Your job is to copy all the entries precisely as they stand.

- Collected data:
-- Opening Marker --

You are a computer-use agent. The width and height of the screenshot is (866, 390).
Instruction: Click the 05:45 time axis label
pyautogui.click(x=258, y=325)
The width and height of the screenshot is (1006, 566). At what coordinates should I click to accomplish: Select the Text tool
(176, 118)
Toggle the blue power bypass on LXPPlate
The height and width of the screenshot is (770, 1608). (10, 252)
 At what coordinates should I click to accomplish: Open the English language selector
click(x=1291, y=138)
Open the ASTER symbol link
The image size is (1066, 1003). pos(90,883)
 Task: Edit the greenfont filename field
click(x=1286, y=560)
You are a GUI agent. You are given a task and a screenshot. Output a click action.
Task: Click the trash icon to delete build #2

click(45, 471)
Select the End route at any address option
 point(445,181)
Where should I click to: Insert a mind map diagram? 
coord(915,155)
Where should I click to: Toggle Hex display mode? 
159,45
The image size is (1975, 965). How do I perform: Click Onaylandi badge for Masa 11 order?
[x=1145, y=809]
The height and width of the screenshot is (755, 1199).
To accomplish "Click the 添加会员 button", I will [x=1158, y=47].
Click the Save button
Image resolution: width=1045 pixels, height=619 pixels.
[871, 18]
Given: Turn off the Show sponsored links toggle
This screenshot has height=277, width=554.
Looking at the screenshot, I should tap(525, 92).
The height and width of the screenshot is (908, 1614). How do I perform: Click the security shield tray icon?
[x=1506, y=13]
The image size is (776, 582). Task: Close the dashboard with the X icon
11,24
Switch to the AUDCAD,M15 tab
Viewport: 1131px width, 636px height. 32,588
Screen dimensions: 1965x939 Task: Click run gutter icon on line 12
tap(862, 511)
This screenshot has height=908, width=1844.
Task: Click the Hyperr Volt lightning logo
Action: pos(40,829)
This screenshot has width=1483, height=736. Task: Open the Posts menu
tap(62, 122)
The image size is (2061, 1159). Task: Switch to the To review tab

-- Closing Marker --

- Task solution:
You are a computer-use agent. The width and height of the screenshot is (866, 390).
Instruction: Click the 05:45 time axis label
pyautogui.click(x=258, y=325)
The width and height of the screenshot is (1006, 566). At what coordinates should I click to accomplish: Select the Text tool
(176, 118)
Toggle the blue power bypass on LXPPlate
The height and width of the screenshot is (770, 1608). (10, 252)
 At what coordinates should I click to accomplish: Open the English language selector
click(x=1291, y=138)
Open the ASTER symbol link
The image size is (1066, 1003). pos(90,883)
 Task: Edit the greenfont filename field
click(x=1286, y=560)
You are a GUI agent. You are given a task and a screenshot. Output a click action.
Task: Click the trash icon to delete build #2

click(45, 471)
Select the End route at any address option
 point(445,181)
Where should I click to: Insert a mind map diagram? 
coord(915,155)
Where should I click to: Toggle Hex display mode? 
159,45
The image size is (1975, 965). How do I perform: Click Onaylandi badge for Masa 11 order?
[x=1145, y=809]
The height and width of the screenshot is (755, 1199).
To accomplish "Click the 添加会员 button", I will [x=1158, y=47].
Click the Save button
Image resolution: width=1045 pixels, height=619 pixels.
[871, 18]
Given: Turn off the Show sponsored links toggle
This screenshot has height=277, width=554.
Looking at the screenshot, I should tap(525, 92).
The height and width of the screenshot is (908, 1614). How do I perform: Click the security shield tray icon?
[x=1506, y=13]
The image size is (776, 582). Task: Close the dashboard with the X icon
11,24
Switch to the AUDCAD,M15 tab
Viewport: 1131px width, 636px height. 32,588
Screen dimensions: 1965x939 Task: Click run gutter icon on line 12
tap(862, 511)
This screenshot has height=908, width=1844.
Task: Click the Hyperr Volt lightning logo
Action: pos(40,829)
This screenshot has width=1483, height=736. Task: Open the Posts menu
tap(62, 122)
The image size is (2061, 1159). Task: Switch to the To review tab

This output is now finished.